O Tribunal do Júri de Tapejara condenou, nesta sexta-feira, 11 de setembro, um homem denunciado pelo Ministério Público do Rio Grande do Sul (MPRS) pelo feminicídio da esposa. A pena foi fixada em 75 anos de reclusão, em regime inicial fechado. O crime ocorreu em 25 de novembro de 2024, data que marca o Dia Internacional pela Eliminação da Violência contra a Mulher.
Conforme a denúncia do MPRS, a vítima foi morta com golpes de faca dentro da residência do casal. O crime foi praticado na frente dos dois filhos, que tinham 6 e 8 anos de idade à época. Os jurados acolheram a tese apresentada pelo Ministério Público e reconheceram a prática do feminicídio, além das causas de aumento relacionadas ao recurso que dificultou a defesa da vítima e ao fato de o homicídio ter sido cometido na presença dos descendentes da mulher.
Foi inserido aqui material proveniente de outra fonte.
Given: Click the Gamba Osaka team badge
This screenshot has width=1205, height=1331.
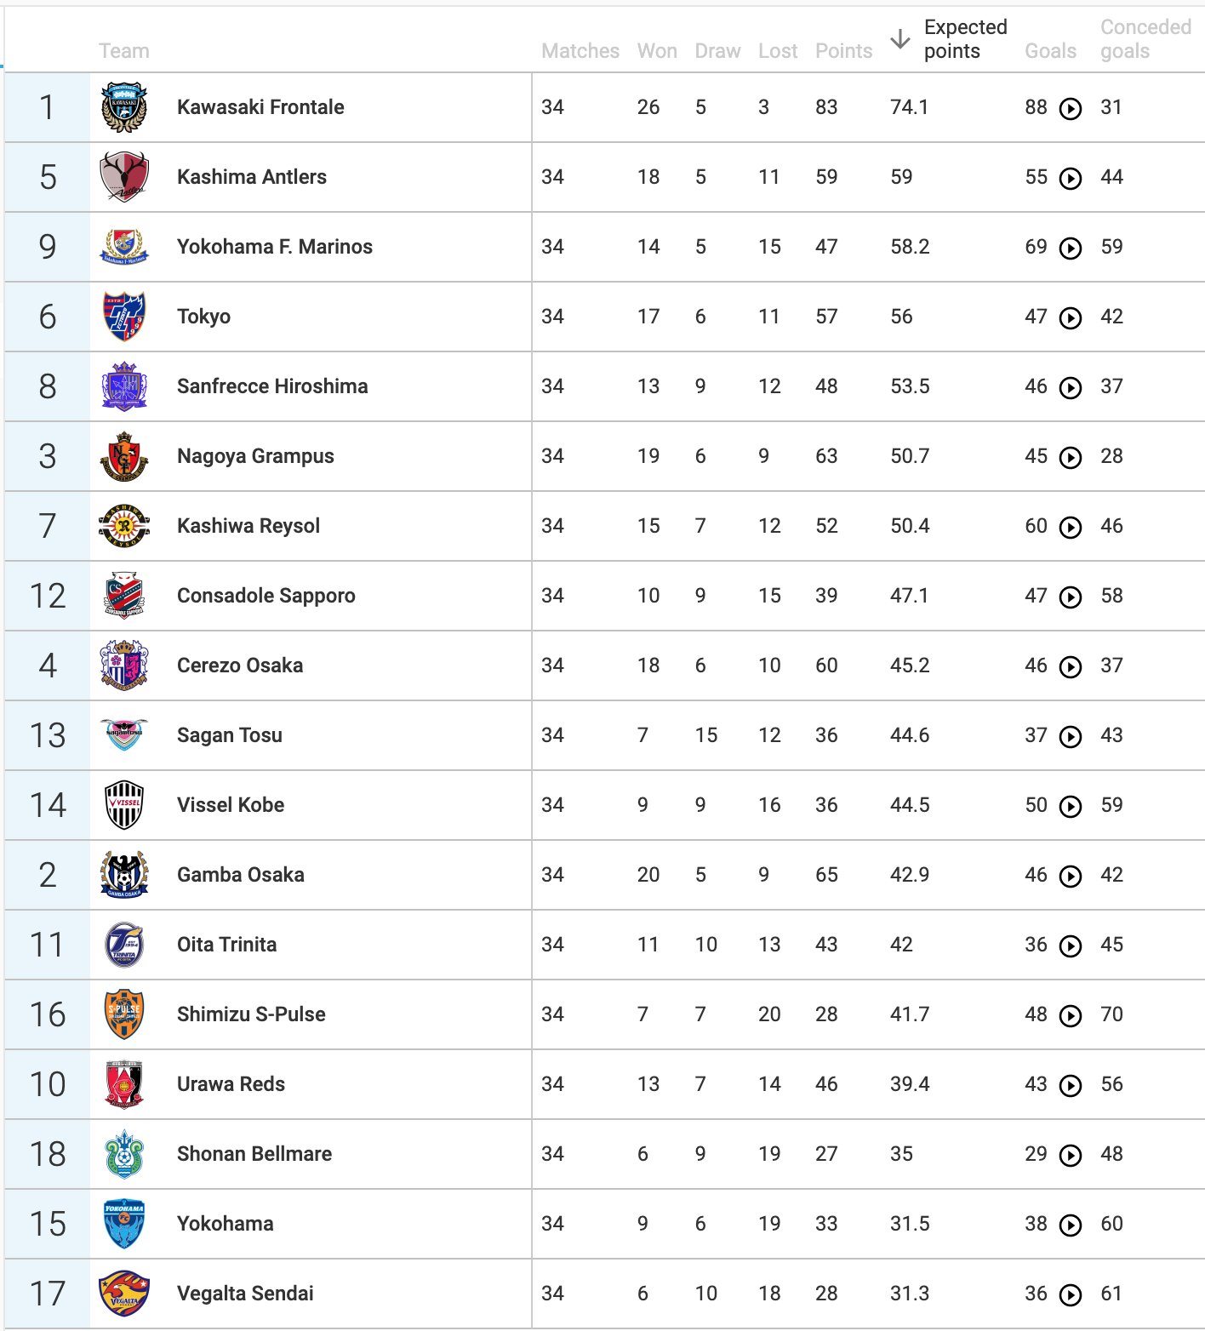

O promotor de Justiça Albino Romero Junior atuou em plenário pelo MPRS. Para ele, a condenação representa uma resposta firme à violência contra a mulher e à gravidade dos fatos. “A decisão dos jurados reconhece a extrema gravidade do crime e reafirma a importância do enfrentamento à violência de gênero, especialmente em casos que atingem toda a estrutura familiar e deixam marcas profundas nas vítimas indiretas, como os filhos”, destacou.
Ao fixar a pena, a Justiça considerou a gravidade das circunstâncias do crime, destacando que as crianças presenciaram o assassinato da mãe e ficaram órfãs em razão da conduta praticada pelo próprio pai. A sentença também apontou as consequências da perda para os filhos, privados do convívio, dos cuidados e da referência materna em uma fase importante do desenvolvimento. O réu, que já estava preso preventivamente, teve a prisão mantida e não poderá recorrer em liberdade.